INFORMATION =>

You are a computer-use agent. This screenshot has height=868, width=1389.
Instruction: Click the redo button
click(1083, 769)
==
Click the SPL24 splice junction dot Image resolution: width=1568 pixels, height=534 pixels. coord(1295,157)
* * *
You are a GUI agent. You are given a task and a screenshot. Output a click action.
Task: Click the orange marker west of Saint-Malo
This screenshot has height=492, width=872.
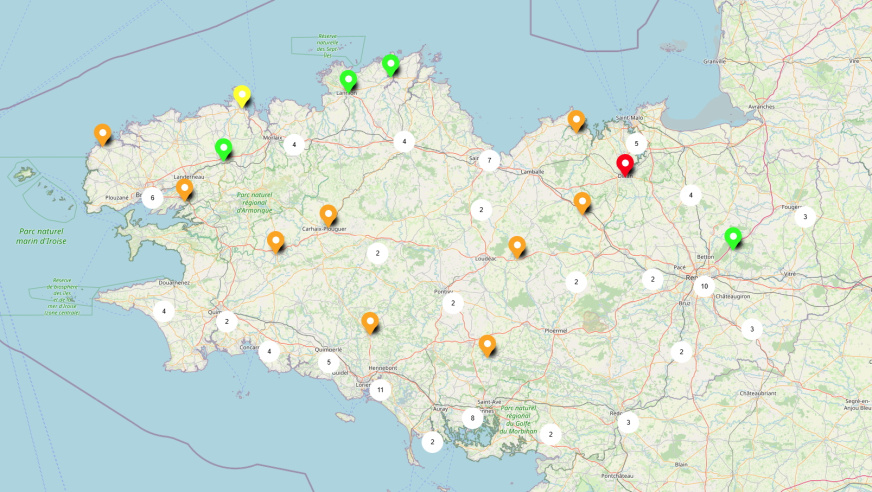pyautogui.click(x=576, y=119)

ABOUT THIS TASK =>
Scan the records above for the word "agent". Show each line in which it appears.

RESULT OF THIS EXERCISE =>
You are a computer-use agent. This screenshot has height=868, width=1389.
You are a GUI agent. You are given a task and a screenshot. Output a click action.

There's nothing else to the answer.